Pixel coordinate grounding data ->
____

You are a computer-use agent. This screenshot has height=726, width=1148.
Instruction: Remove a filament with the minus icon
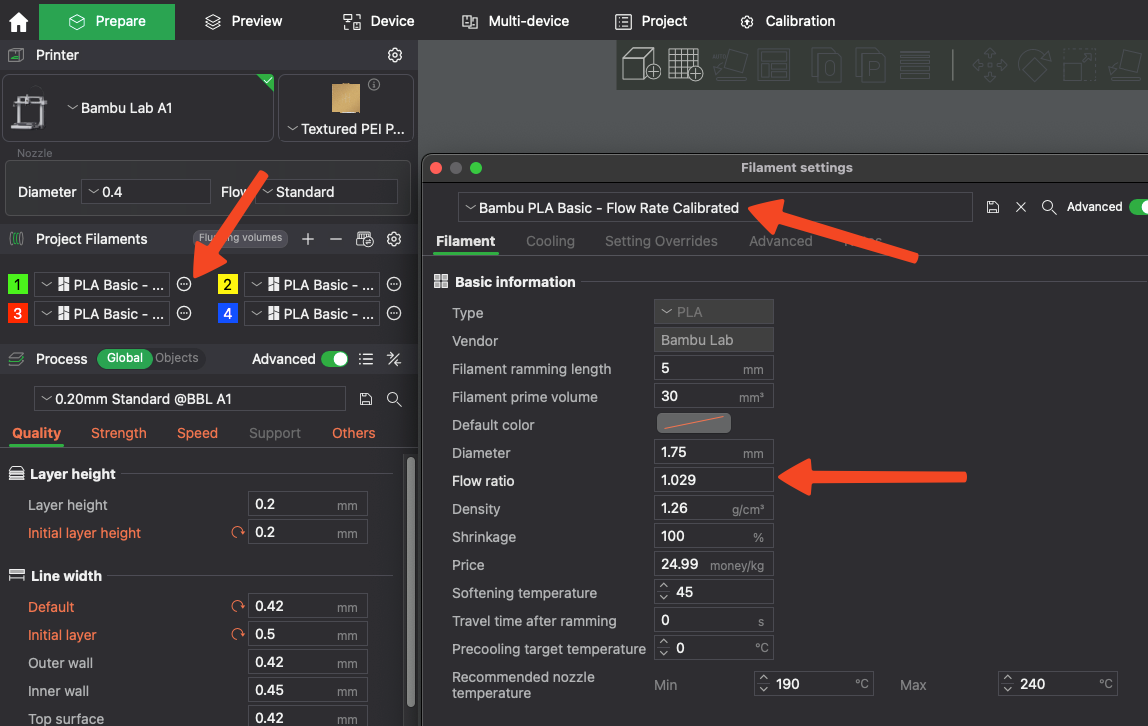click(x=336, y=239)
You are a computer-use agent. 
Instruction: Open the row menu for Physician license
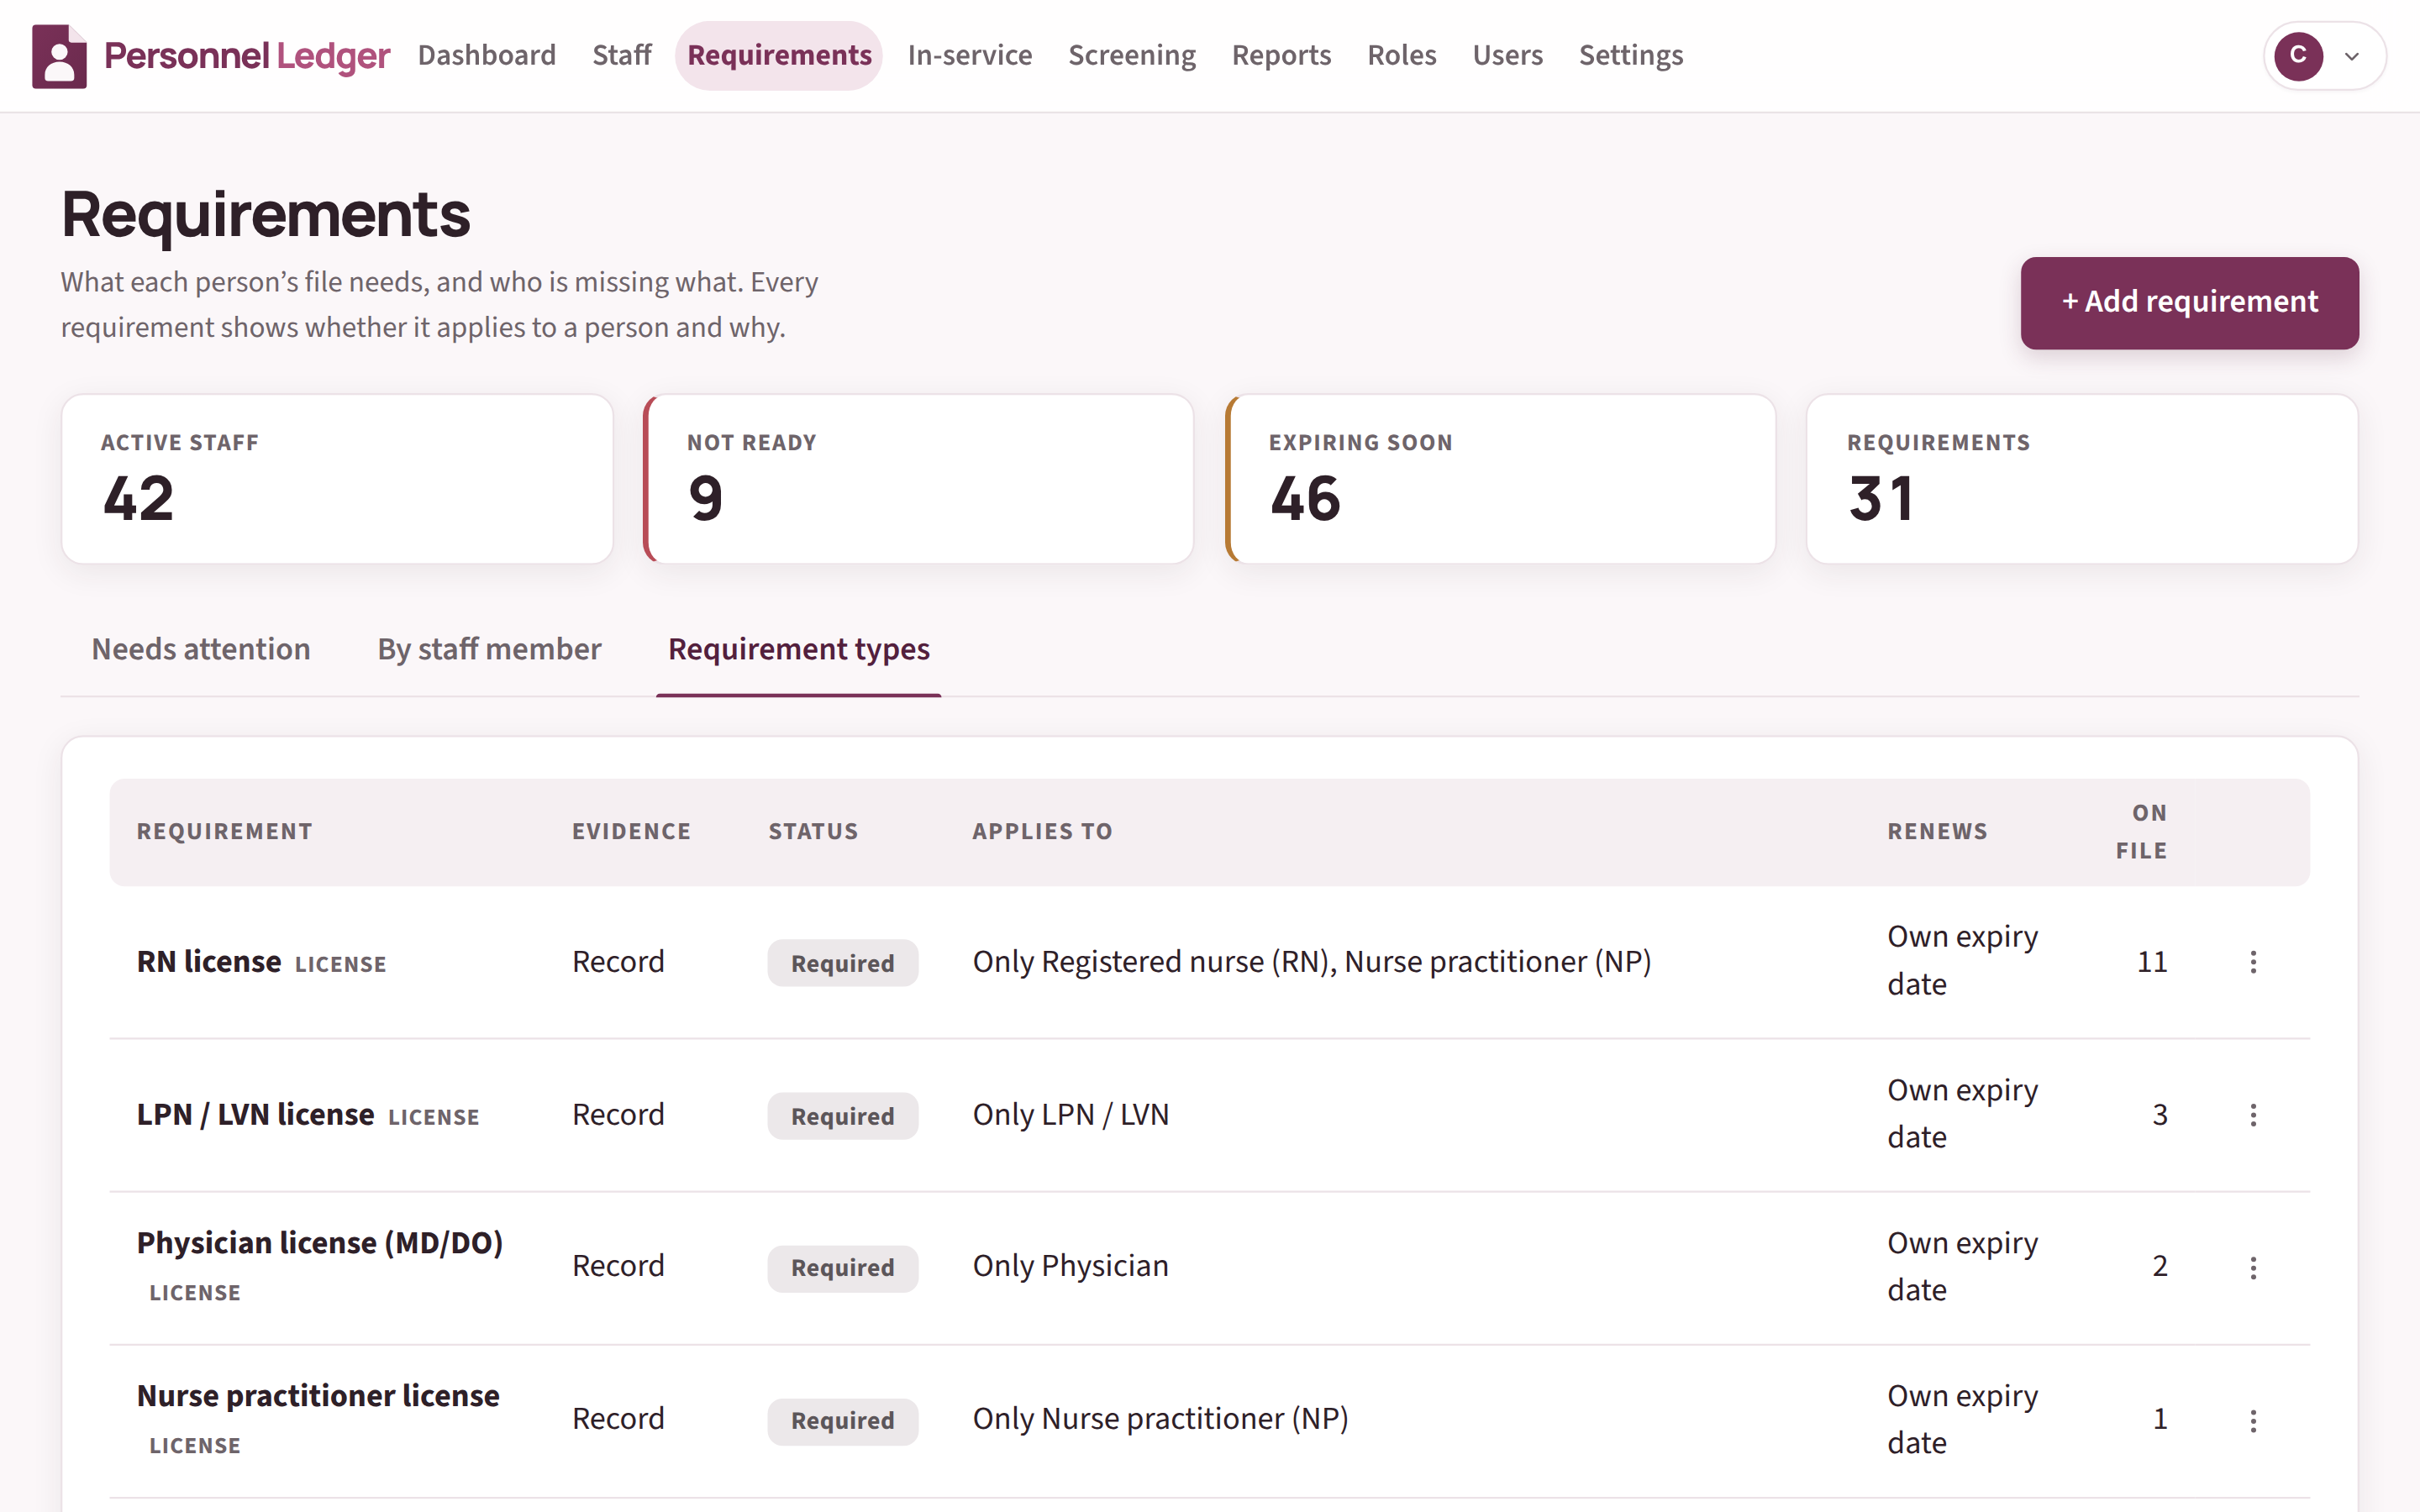point(2253,1268)
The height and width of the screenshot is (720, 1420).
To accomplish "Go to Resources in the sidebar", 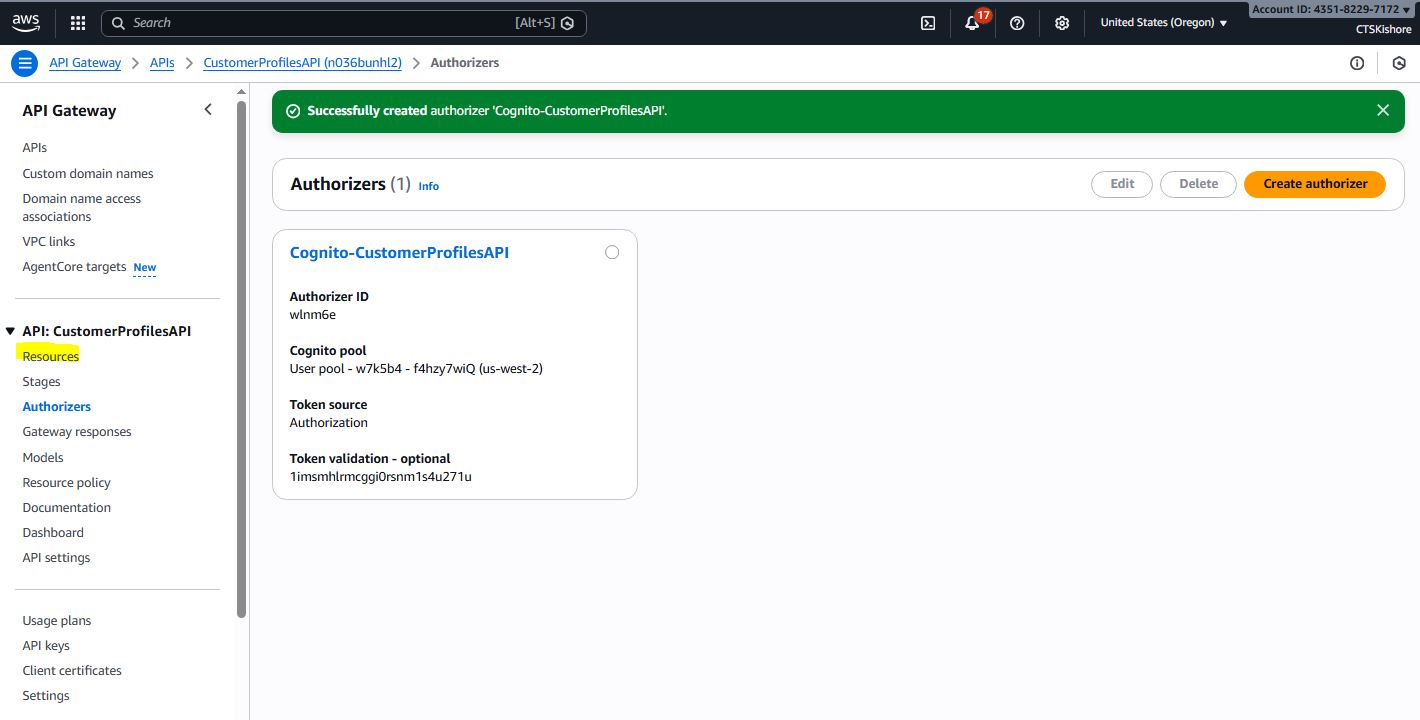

____

Copy out each line of the records above that includes "screenshot".

You are a computer-use agent. This screenshot has height=726, width=1148.
The height and width of the screenshot is (720, 1420).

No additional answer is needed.